Liposome Nanotube-Vesicle Network Formation by Repetitive Fission

[0077] As the starting material for production of complex microscopic networks of nanotubes and containers either multilamellar liposomes (5-25 lamellae) made by a rotaevaporative technique26 or unilamellar liposomes formed by a dehydration/rehydration technique27 were used. From both preparations, 1-to 20 μm diameter liposomes made from either phosphatidylcholine (PC) or soybean lecithin (SBL) were used.

[0078] Liposomes in a physiologic saline buffer (pH 7-8) were then transferred to borosilicate microscope cover slips coated with a thin film of polystyrene28 made hydrophilic by UV/ozone plasma treatment.

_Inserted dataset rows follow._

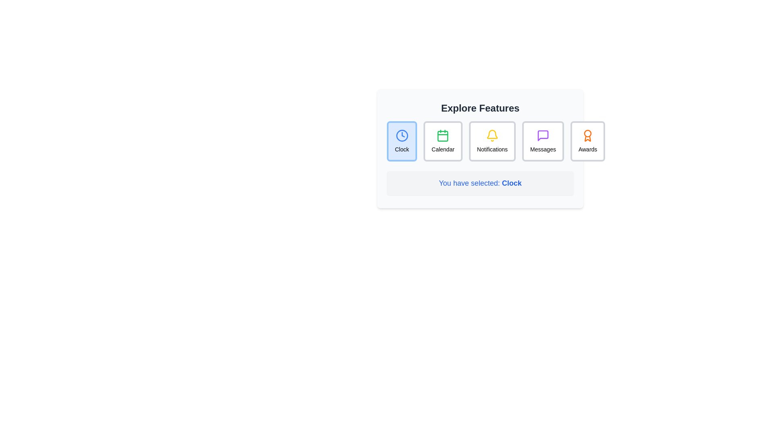 This screenshot has width=773, height=435. What do you see at coordinates (402, 135) in the screenshot?
I see `the first clock icon in the feature selection interface, which is located at the top left and directly above the 'Clock' text label` at bounding box center [402, 135].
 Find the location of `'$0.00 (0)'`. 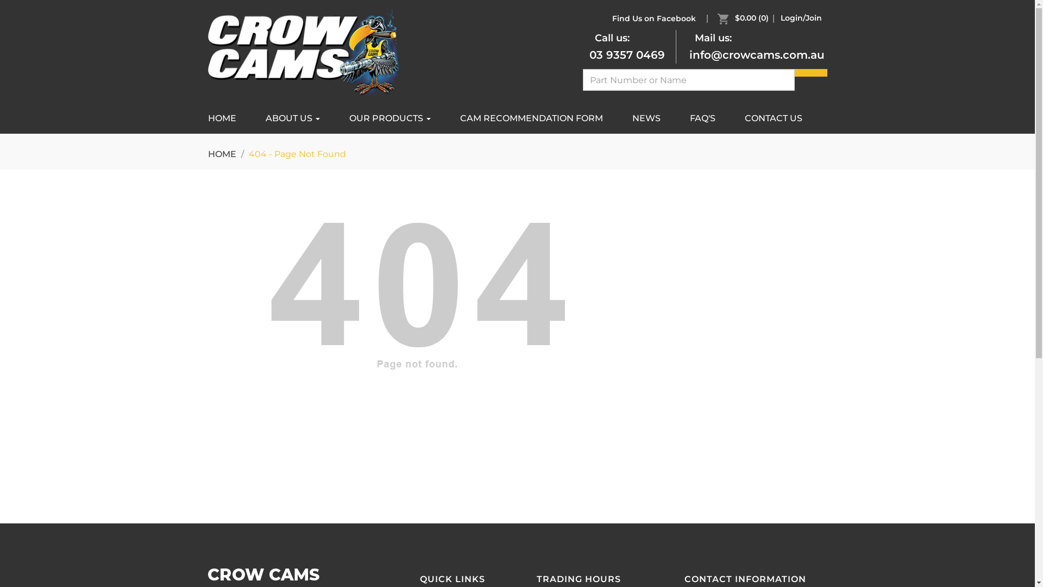

'$0.00 (0)' is located at coordinates (745, 18).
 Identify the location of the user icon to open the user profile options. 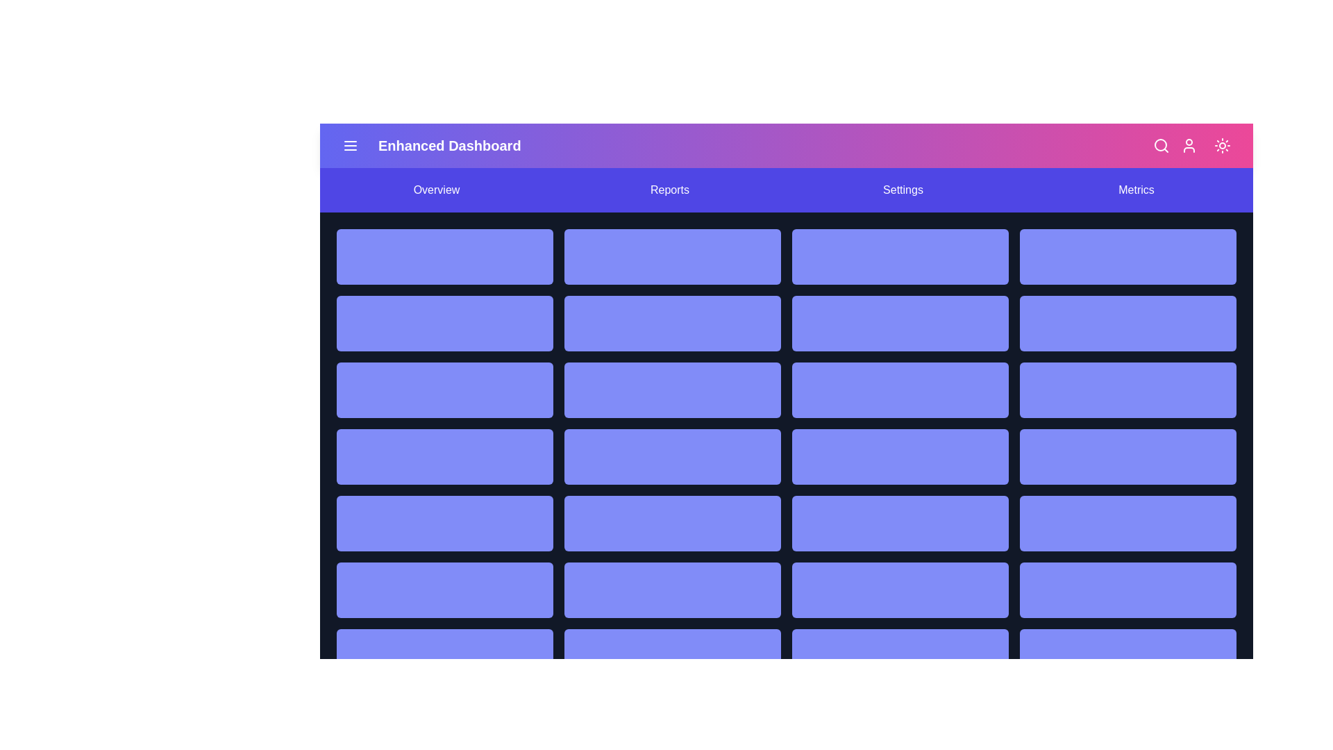
(1189, 145).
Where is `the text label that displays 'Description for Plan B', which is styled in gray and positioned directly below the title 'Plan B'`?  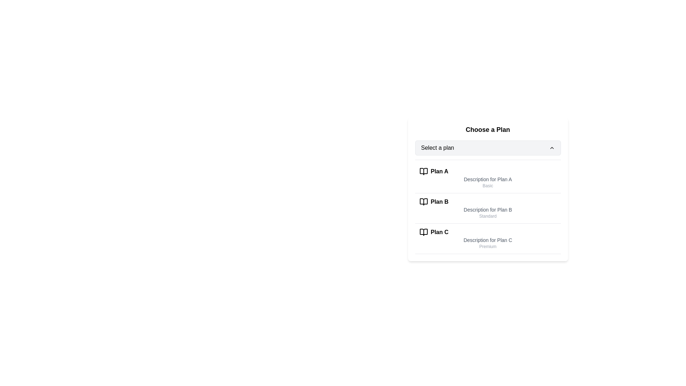 the text label that displays 'Description for Plan B', which is styled in gray and positioned directly below the title 'Plan B' is located at coordinates (488, 209).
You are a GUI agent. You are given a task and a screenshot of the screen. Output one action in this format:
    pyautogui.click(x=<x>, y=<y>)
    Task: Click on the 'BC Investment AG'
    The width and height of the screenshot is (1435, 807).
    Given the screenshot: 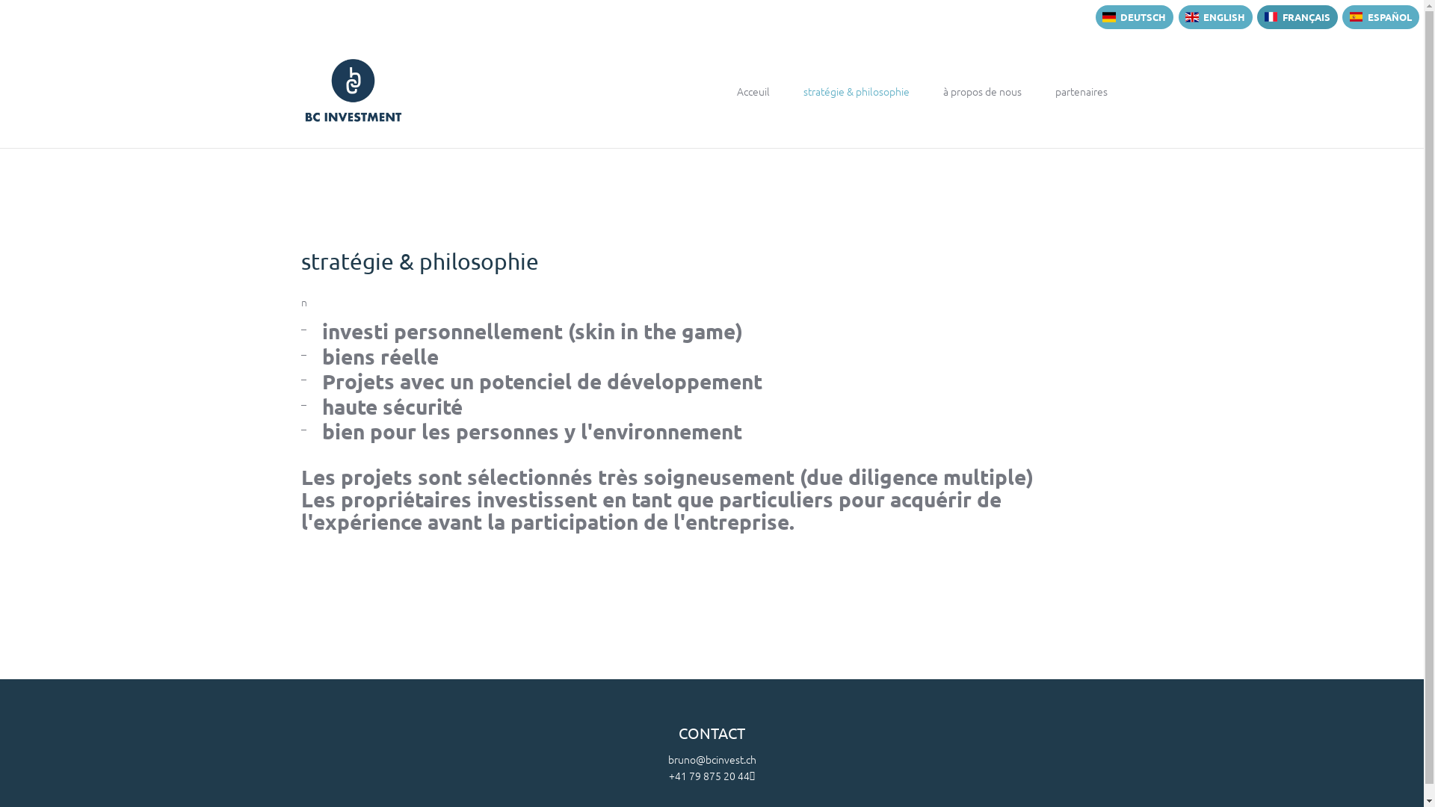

The coverslips were mounted on the stage of an inverted fluorescence microscope. Nanotubes were formed by mechanical fission of surface-immobilized liposomes (5-to-20 μm in diameter) using flexible 5-μm outer-diameter, 30-μm-long carbon fibers controlled by high-graduation micromanipulators. This is illustrated schematically in FIG. 1. The carbon fiber (5 μm in diameter) was placed on the equator of a liposome (diameter ˜5 to 30 μm) for homofission, resulting in two equally sized daughter liposomes, as shown in FIG. 1B, or at some desired latitude for heterofission, resulting in two differently sized daughter liposomes, and translated in the z-direction (axially) until it touched the surface of the cover slip, as shown in FIG. 1B, leaving a small tube connection between the separated daughter liposomes. To further separate the two daughter liposomes, the micromanipulator-controlled carbon fiber was used to push on one of the daughter liposomes at variable speeds, as shown in FIG. 1C. This way it was possible to make tubes of controlled length from a few micrometers up to several hundreds of micrometers long. The tube-attachments on the liposome surfaces were freely movable, and always attached between daughter liposomes describing the shortest distance, and only rarely adhered to the substratum, as shown in FIG. 1D. In addition to vesicle diameter, tube diameter, and tube length, also the angle θ between two or several tube extensions can be set, as illustrated in FIG. 1E. The success rate of forming nanotubes from liposome fission was close to 100%, and this formation takes no more than a few seconds to complete.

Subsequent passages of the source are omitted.